Bowman v. Kansas City, 41719

Citation361 Mo. 14,233 S.W.2d 26
Decision Date09 October 1950
Docket NumberNo. 41719,41719
PartiesBOWMAN et al. v. KANSAS CITY et al.
CourtUnited States State Supreme Court of Missouri

B. T. Hurwitz and Eugene Taxman, Kansas City, for appellants.

David M. Proctor, City Counselor, Benj. M. Powers, Associate City Counselor, Kansas City, for respondents.

DALTON, Judge.

Action in equity by plaintiffs, as resident taxpayers of Kansas City, Missouri, on behalf of themselves and all others similarly situated, to enjoin Kansas City, the members of the city council, the mayor and other officers, from carrying out or attempting to carry out the terms of an alleged illegal and void ordinance, from appropriating or expending public funds thereunder to purchase described real estate, from expending (for the purpose of establishing parking stations and garages for hire) any bond funds authorized and obtained by said city for trafficways and boulevard improvements, from converting specific real estate to parking station purposes and for other relief.
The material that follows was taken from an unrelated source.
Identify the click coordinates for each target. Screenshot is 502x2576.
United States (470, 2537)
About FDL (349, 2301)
The trial court denied the relief sought and dismissed the petition. Plaintiffs have appealed.

On May 26, 1931, at a special bond election in Kansas City, a bond issue was authorized under Proposition No. 8 'to pay the City's share of the cost of the acquisition of the necessary lands for the opening, widening and establishing of trafficways and boulevards in the City and the improvement of the same for travel including the necessary bridges and viaducts thereon.' An increase in the indebtedness of the city for said purposes in the sum of $8,300,000 was approved. Thereafter, the city adopted an ordinance declaring the result of the special city bond election, authorizing the issuance of bonds, fixing the form thereof, providing for an annual tax to be levied for interest and providing for the payment of principal when due. From the proceeds of this bond issue, the city on June 27, 1935, acquired a tract of land, referred to as the 'Old Convention Hall Site,' being approximately the west 2/3 of the block immediately north of the Municipal Auditorium in Kansas City and separated from the site of Municipal Auditorium by 13th street. The city also acquired other described real estate in that vicinity. It will not be necessary to review subsequent proceedings prior to May 2, 1949, but those interested may refer to Ewing v. Kansas City, 350 Mo. 1071, 169 S.W.2d 897, and Ewing v. Kansas City, 238 Mo.App. 266, 180 S.W.2d 234.
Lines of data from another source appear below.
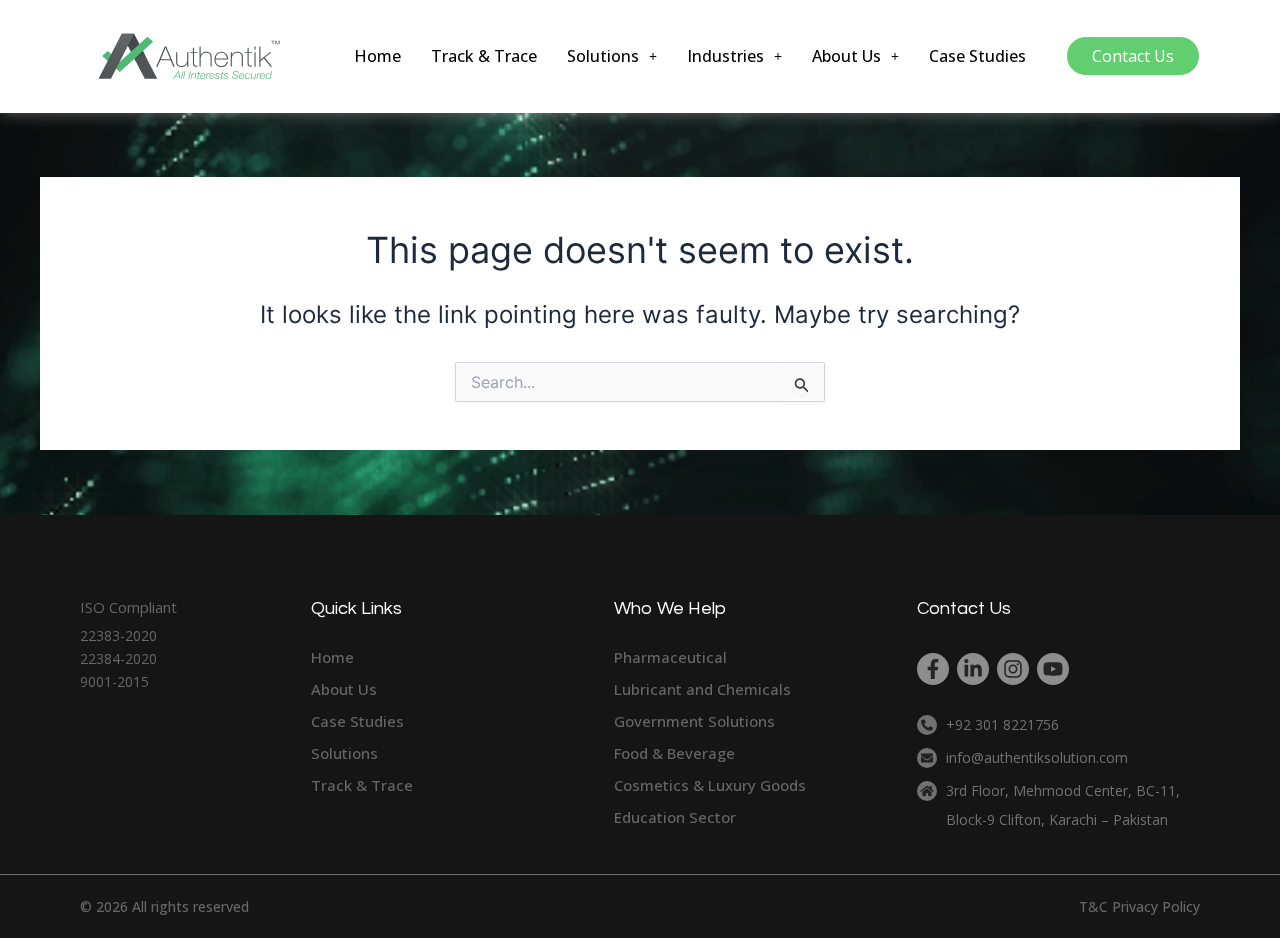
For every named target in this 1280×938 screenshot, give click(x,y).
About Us (846, 56)
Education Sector (675, 817)
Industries (725, 56)
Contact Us (1133, 56)
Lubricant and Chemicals (702, 689)
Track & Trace (484, 56)
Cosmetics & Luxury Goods (710, 785)
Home (377, 56)
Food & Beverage (674, 753)
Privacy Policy (1156, 906)
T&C (1093, 906)
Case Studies (977, 56)
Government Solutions (694, 721)
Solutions (603, 56)
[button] (612, 56)
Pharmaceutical (670, 657)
On or about May 2, 1949, the City Council of Kansas City adopted an ordinance, being Ordinance No. 12627, which was entitled 'An ordinance to condemn and take private property for public use as the site of an off-street public parking facility.' It, in part, provided that, 'Whereas, the volume of automobile traffic within the central or downtown retail district of the city, particularly in the area of the Municipal Auditorium, has increased to such an extent as to result in serious congestion of traffic, and the privately operated facilities for parking of automobiles within or adjacent to said Municipal Auditorium, are inadequate to provide for parking of automobiles during the hours when their passengers are in said retail district or attending functions, exhibitions and public gatherings in said Municipal Auditorium; and whereas, it is, therefore, necessary for the protection and convenience of the public that the city acquire, develop and operate or cause to be operated additional public parking facilities available to said area; and whereas, Kansas City is the owner of * * * (particularly described real estate) * * * directly across the street north from said Municipal Auditorium, and also * * * (other particularly described real estate) * * * and now proposes to develop said area or as much thereof as may be required to relieve traffic congestion, for an offstreet public parking facility and to operate such parking facility for the parking of automobiles and make a charge therefor, or, if deemed expedient, to lease such parking facility for private operation for the parking of automobiles for a charge, and it is deemed necessary to acquire additional lands therefor, to wit: Lot 14, Block 3, Reid's Addition * * *.'

The ordinance then authorized the condemnation of the last mentioned tract 'for public use as the site, or a portion thereof, of an off-street public parking facility which may be developed and used for the parking of automobiles for a charge or may be leased, in whole or part, to others for private operation as a public parking facility for the parking of automobiles for a charge.'

It is admitted that the plaintiffs have been for many years and are now engaged in the business of parking automobiles for hire in what is commonly known as the parking station and garage business in the immediate vicinity of the Municipal Auditorium in Kansas City; that they have large investments, as specified, in said businesses; and that they have spent additional sums of money and time in developing good will, custom and trade at their respective locations. Other facts will be stated in the course of the opinion.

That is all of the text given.